Quels conseils donneriez-vous aux marques pour choisir le média le plus approprié ?

De tout connaitre sur ceux à qui ils s’adressent ! Intermédiaires de choix entre la cible et le message, les médias impliquent d’être continuellement pensés de manière quantitative et qualitative. Il est primordial d’avoir une connaissance fine et approfondie (dimensions attitudinales et comportementales) de ses audiences pour délivrer le bon message, à la bonne personne, au bon moment.

Pourquoi les jeunes plébiscitent toujours les médias traditionnels ?

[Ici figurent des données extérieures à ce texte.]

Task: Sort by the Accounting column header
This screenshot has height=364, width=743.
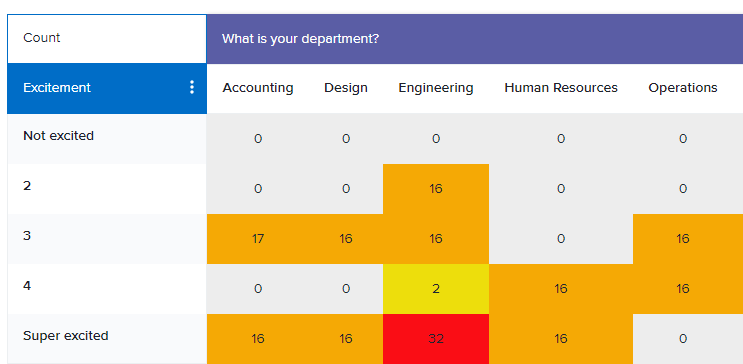Action: pos(258,88)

Plus globalement, on peut analyser que les médias dits traditionnels (TV, radio, print, affichage) constituent des valeurs refuge : ils sont immuables, ordonnés, rassurants, crédibles. Par exemple, dès qu’il se passe une actualité majeure, on se tourne symboliquement vers eux pour vivre et partager celle-ci avec l’autre. Posons-nous aussi la question de ce que représentent ces médias traditionnels pour des millennials ? Pour eux, ce sont quasiment, désormais, des médias disruptifs.